The version of the Super Fun Night that was sent to critics to prepare for press tour seems designed to get out ahead of any possible cruel things
viewers at home might say about Kimmie by saying them first. And though the show suggests that Kimmie’s weight might not be an impossible barrier to her
happiness–her skinny love interest professes to like women with “a bit of chunk”–it piles on huge social deficits onto her plate, making life even harder
for her. I’d love to root for Kimmie, but the show seems determined to beat her down.

Kimmie’s a competent lawyer who’s just been promoted–no small feat in this economy–yet she’s profoundly socially awkward. “I wasn’t stalking your
anything,” Kimmie says to a man she’s recording a video message for. “I was just looking at some of your photos. For two hours. I printed some out. Who’s
that girl in the lime bikini? She looked really fun. There was one picture of you kneeling down, giving her a ring. Weird.” When she bungles an
introduction to a lawyer she admires, Kimmie explains “I do realize I’m making a terrible first impression here. I’m not really good at first impressions.
The only impression I’m good at is Mickey Mouse.”–and then she pulls out the impersonation.

And it doesn’t stop there. Super Fun Night loads Kimmie up with novelty light-up underwear, a tendency to sing songs from Wicked in
public, and tacos in a bag as a high-water mark for a Friday night.

O’Brien defended Wilson’s decisions as evidence of her developed comic sensibility, saying her characters remain likable.

“It’s up to Rebel,” he explained, saying he hadn’t pushed for the jokes to be meaner. “She just knows what she’s doing. And so she has an unerring ability
to hit that balance. You sometimes cringe when you see her going through something embarrassing, but she’s so winning, and she’s so likeable, and you root
for her so much that you’re in this with her. And when she survives and when she actually achieves her goal, it’s exciting.”

I understand the desire to diffuse the inevitable cruel criticism that comes with being a non-small woman in public. But there’s a difference between a
character who is self-deprecating and one who’s clueless and whose behavior makes other people uncomfortable. Part of what’s funny–and uncomfortably
revealing–about seeing Tina Fey or Lucille Ball take shots at themselves is that they are and were gorgeous women with real power in the entertainment
industry. Anyone who would dismiss them as fat, awkward idiots is desperate need of an eye exam and a comedy transplant. McCarthy and Barr have frequently
managed to flip that script on their audiences, suggesting that the inability to see beyond their bodies to their characters’ sexuality, humor, and
strength is a very different kind of failure of perspective.
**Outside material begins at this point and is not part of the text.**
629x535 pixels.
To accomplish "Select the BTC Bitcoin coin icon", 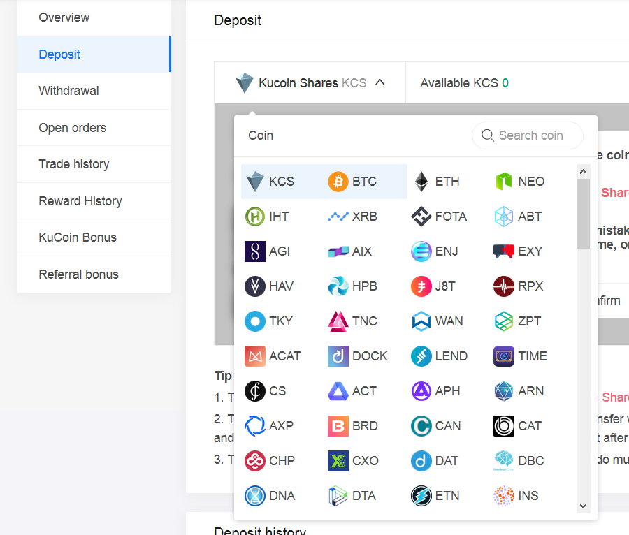I will [x=338, y=182].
But Super Fun Night seems complicit in the kinds of insults that get hurled at Kimmie, rather than cheerfully defiant of them in the way so much
of McCarthy’s work is. The underwear with the glowing hearts on it does look ridiculous, not because of what Kimmie weighs, but because they’re in awful
taste. Kimmie’s continuing failed attempts to break into the club don’t feel bold after a while; they feel pathetic. I don’t want to find myself
agreeing with Helen-Alice’s assessment of the women’s awful night out, but it’s hard to find evidence to the contrary that their experiences are the
absolute worst. “We went out, we got rejected, we got laughed at, and just now I saw my creepy coworker,” Helen-Alice moaned after an attempt to break into
the club landed them in a porn theater. Kimmie is weird, she is awkward, and the show hasn’t yet found a way to make that weirdness a
gutsy, charming virtue, to put the laugh back on the audience for being shallow enough to see only a woman of a certain weight.